-------- Provided passage
Thanks for all the info.


----------



## DCAPBTLS (Jan 3, 2013)

kaaatielove said:


> When you go into the testing room, they provide a blank dry erase board, marker & headphones. Utilize them at your will. If you run out of room, they say raise your hand and they will bring another. Just so you have something to take notes with I suppose, since you can't bring anything into the testing room. Getting into the room was like entering the whitehouse. I've never had my body scanned so many times, I had to take off my necklace with a single diamond solitaire, they shoved their hands in my pockets to assure I wasn't smuggling anything into the exam room. I had a dime in my pocket and I was told to find a locker for it. lol :lol:



Haha, the body scan. More like a cavity search! TSA doesn't even do all that. :lol:


----------



## NomadicMedic (Jan 3, 2013)

The white board comes into play when you take the Paramedic exam and have to calculate drug dosages and drip rates.


----------



## newemttx (Jan 3, 2013)
----------------
-------- Record excerpts
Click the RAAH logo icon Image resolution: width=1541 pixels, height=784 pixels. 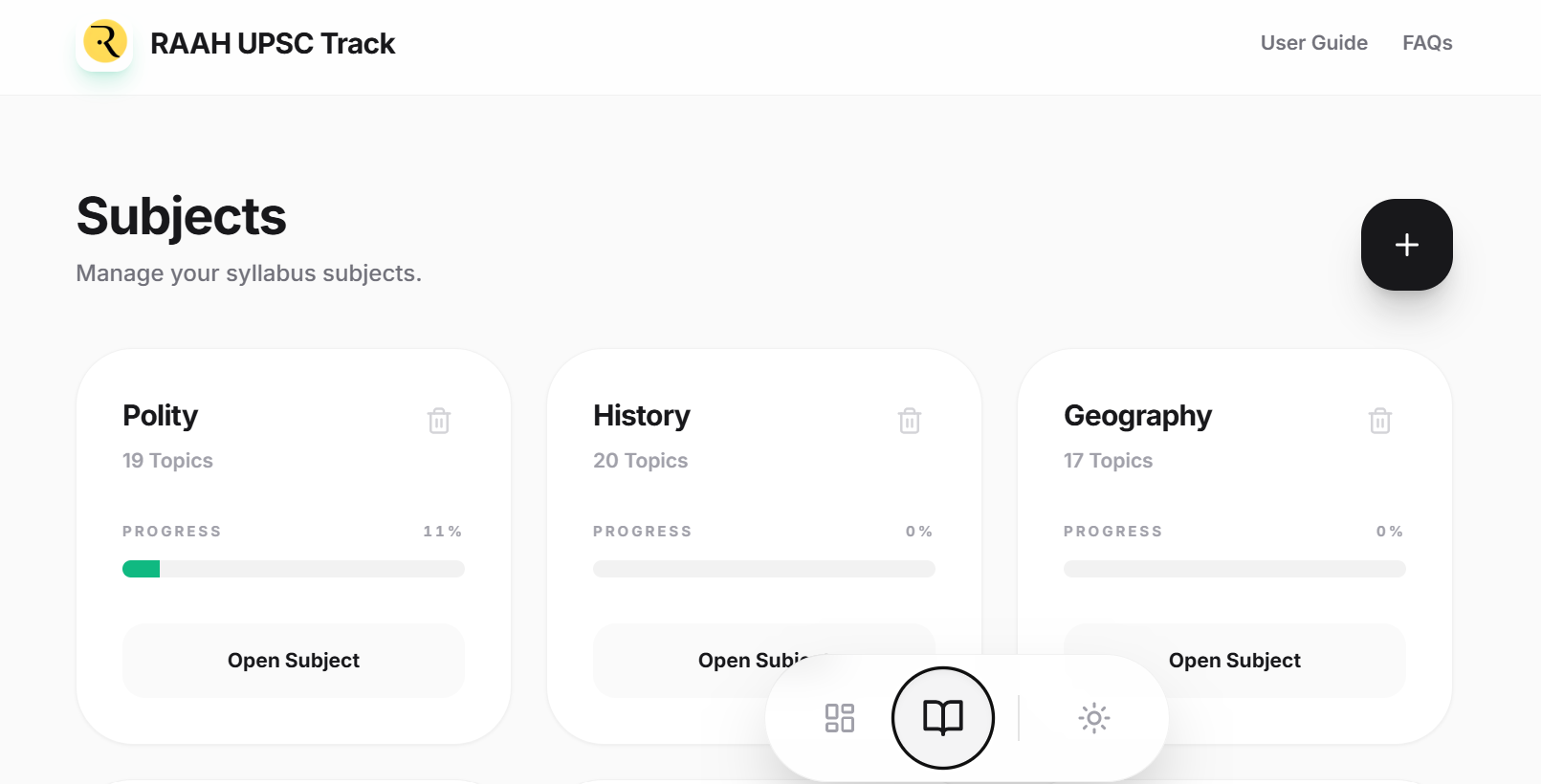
----------------
-------- Record excerpts
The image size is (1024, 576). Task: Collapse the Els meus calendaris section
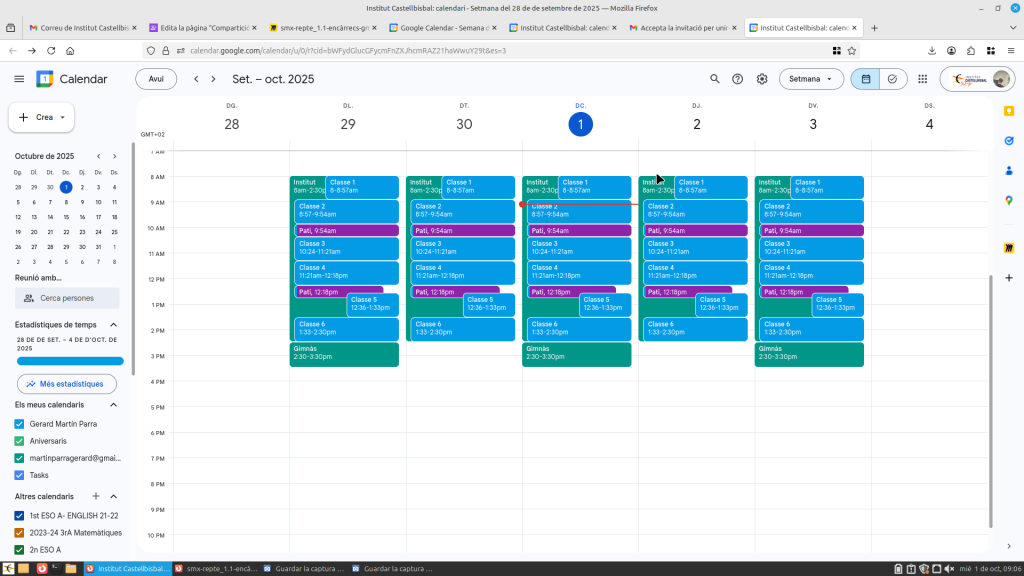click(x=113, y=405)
----------------
--- The tasks ---
1: From the forum thread about the exam testing room, extract the text between "The white board" and "newemttx (Jan 3, 2013)", inclusive.
2: In the forum thread about the exam testing room, what does NomadicMedic say the white board is used for?
3: Continue the forum thread about the exam testing room from the point where it stops.

--- Exercise responses ---
1:
The white board comes into play when you take the Paramedic exam and have to calculate drug dosages and drip rates.


----------



## newemttx (Jan 3, 2013)

2: It is used on the Paramedic exam to calculate drug dosages and drip rates.

3:
When you go in to take your test they will give you a small dry erase board that you can write on.  I took someone's advice on here and put down all the information I could remember, like SAMPLE, things to do on an assessment and vitals.  Then when I got a question and I was not sure how to answer I would look at the information and it would kind of calm me down and I just went through the steps that I would have done in the field.  I hope this helps.


----------



## kaaatielove (Jan 3, 2013)

I didn't use the board. It would have been more of a distraction to me if anything.. but to each their own.


----------



## jameswf (Jan 3, 2013)

I used the whiteboard for "elimination"

A Bunch of:
 A B C D
with X's through em.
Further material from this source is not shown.